Olivier Faure, premier secrétaire du Parti socialiste et candidat à l'élection présidentielle, a déclaré dimanche qu'il serait « aux côtés » des Français « s'ils se soulèvent » contre la vie chère. Cette déclaration intervient alors que des rassemblements de Gilets jaunes ont eu lieu dans plusieurs villes de France ce week-end.
Un soutien conditionnel au mouvement social
Interrogé sur une éventuelle résurgence du mouvement des Gilets jaunes face aux difficultés de pouvoir d'achat, Olivier Faure a précisé qu'il n'était pas « celui qui conduit le mouvement social ». Il a toutefois ajouté : « Mais s'ils se soulèvent, je le dis aussi, je le comprendrai parfaitement et je serai à leurs côtés parce qu'il n'est plus possible d'avoir des gens qui travaillent, mais qui ne sont pas rémunérés à la hauteur de ce qu'ils font ».
Cette prise de position fait écho à celle de Fabien Roussel, chef des communistes et également candidat à la présidentielle, qui a appelé les Français à descendre dans la rue et à occuper les ronds-points, en référence au mouvement des Gilets jaunes de fin 2018.

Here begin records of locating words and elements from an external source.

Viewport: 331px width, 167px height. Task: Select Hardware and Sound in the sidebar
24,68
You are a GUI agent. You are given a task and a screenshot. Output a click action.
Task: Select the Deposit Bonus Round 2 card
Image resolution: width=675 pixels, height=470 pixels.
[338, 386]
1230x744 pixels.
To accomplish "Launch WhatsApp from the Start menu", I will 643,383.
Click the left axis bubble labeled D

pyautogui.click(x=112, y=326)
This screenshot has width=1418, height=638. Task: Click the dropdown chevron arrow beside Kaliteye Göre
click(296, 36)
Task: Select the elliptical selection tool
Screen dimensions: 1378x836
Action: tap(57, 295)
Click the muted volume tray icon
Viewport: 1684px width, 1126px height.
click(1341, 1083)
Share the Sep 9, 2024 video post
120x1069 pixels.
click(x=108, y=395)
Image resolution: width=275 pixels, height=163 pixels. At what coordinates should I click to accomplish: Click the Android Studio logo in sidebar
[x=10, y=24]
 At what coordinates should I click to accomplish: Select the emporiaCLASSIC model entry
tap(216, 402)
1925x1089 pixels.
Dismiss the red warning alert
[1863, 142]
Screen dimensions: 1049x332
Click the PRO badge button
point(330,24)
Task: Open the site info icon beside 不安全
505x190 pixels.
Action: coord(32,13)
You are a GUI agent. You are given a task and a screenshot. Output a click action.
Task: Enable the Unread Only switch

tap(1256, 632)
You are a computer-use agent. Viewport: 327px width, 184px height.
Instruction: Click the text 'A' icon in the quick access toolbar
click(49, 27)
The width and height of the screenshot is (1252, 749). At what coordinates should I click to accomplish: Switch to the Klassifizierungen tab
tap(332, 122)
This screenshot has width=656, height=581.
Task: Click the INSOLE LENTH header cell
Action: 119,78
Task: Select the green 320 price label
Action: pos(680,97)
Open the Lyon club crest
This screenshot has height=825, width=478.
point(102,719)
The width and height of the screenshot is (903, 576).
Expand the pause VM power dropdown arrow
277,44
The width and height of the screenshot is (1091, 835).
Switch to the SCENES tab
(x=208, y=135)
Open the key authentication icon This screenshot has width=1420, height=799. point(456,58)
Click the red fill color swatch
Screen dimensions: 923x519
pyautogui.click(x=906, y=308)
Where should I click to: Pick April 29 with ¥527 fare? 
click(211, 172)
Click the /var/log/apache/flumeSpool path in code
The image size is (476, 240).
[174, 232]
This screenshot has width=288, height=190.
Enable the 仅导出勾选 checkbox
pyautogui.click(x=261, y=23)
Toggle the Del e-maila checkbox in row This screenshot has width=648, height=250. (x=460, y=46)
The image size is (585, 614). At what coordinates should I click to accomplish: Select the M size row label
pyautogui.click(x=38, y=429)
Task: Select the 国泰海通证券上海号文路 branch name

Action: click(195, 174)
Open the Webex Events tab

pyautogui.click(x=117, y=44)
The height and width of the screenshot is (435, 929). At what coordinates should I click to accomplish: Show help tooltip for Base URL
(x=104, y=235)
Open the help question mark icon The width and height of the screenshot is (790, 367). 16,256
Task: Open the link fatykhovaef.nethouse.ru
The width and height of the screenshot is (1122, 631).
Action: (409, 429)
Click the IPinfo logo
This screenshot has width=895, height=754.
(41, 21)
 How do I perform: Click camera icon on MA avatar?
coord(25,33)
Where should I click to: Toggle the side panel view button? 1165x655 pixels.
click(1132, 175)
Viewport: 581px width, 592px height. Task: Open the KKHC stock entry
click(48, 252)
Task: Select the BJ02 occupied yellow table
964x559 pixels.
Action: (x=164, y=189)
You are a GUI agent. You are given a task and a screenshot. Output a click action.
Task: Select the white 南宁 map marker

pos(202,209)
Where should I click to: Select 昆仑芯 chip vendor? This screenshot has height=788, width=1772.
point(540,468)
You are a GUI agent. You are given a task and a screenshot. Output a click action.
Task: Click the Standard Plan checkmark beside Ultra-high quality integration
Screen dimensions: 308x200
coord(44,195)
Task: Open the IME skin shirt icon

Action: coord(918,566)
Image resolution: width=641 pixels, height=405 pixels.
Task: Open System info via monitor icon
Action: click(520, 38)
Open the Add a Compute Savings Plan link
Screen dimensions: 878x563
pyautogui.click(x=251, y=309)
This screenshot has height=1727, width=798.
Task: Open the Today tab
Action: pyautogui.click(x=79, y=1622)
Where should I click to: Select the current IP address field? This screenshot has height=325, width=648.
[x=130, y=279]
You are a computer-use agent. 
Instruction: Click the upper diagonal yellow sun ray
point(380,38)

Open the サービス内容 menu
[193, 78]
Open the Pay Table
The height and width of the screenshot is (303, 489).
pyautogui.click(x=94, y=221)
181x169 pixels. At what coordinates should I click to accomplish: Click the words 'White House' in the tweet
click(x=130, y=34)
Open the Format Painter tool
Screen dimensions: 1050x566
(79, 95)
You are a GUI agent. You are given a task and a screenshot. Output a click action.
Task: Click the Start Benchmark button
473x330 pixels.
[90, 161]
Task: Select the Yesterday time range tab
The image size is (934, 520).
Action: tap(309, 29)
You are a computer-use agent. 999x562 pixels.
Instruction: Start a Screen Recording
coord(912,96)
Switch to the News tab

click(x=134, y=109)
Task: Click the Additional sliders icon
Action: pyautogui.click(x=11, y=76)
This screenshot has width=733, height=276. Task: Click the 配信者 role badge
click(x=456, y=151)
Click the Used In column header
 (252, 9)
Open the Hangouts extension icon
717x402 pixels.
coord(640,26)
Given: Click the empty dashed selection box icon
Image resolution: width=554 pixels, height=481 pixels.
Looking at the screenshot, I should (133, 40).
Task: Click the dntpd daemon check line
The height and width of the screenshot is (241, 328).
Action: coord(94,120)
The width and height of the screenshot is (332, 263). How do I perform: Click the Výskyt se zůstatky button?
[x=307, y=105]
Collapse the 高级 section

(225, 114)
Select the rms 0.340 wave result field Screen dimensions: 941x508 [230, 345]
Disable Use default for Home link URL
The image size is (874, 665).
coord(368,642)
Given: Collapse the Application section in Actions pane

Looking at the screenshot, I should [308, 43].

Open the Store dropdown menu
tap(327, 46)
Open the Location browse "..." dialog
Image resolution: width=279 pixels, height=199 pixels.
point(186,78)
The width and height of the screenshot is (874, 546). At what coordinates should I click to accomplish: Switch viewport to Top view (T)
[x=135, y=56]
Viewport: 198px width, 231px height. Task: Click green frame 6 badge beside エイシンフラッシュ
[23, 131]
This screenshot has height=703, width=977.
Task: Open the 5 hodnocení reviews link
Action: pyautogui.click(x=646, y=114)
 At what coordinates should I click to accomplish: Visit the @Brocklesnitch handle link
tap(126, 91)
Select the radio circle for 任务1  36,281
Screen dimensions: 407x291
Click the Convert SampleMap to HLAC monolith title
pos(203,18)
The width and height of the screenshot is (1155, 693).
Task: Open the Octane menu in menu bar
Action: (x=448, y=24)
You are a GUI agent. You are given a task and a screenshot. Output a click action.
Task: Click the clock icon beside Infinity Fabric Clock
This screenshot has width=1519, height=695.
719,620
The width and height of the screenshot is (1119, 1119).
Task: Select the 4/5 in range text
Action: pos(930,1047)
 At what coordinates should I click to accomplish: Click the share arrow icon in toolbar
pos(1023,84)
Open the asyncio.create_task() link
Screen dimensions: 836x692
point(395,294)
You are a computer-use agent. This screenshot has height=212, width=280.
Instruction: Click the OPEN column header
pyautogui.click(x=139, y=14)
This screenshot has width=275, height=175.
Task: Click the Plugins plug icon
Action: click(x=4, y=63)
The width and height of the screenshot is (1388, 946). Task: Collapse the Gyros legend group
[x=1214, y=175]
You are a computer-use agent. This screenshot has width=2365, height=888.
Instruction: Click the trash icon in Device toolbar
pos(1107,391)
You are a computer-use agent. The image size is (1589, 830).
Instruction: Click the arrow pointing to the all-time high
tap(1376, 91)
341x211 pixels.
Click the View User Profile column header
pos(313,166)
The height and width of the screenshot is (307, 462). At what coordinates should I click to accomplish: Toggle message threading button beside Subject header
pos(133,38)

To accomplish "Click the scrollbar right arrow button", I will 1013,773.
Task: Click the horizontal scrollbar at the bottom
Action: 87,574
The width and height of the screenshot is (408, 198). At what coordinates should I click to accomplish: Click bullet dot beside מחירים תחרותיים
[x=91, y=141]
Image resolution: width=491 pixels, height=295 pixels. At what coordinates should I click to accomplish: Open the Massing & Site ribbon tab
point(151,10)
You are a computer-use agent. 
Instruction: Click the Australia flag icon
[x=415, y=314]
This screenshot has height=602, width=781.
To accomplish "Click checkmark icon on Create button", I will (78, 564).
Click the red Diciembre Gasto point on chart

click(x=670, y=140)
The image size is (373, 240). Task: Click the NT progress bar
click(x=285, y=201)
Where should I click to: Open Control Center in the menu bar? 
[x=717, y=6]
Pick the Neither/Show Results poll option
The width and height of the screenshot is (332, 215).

Critiques virulentes contre le budget 2027
Olivier Faure a également fustigé sur BFMTV le projet du gouvernement de mettre à contribution les retraités pour boucler le budget 2027. Il a qualifié cette mesure de « pas juste », y voyant « une forme d'indécence » et même de « racket ». Selon lui, le gouvernement de Sébastien Lecornu devrait taxer les grandes fortunes avant de chercher à taxer davantage les retraités.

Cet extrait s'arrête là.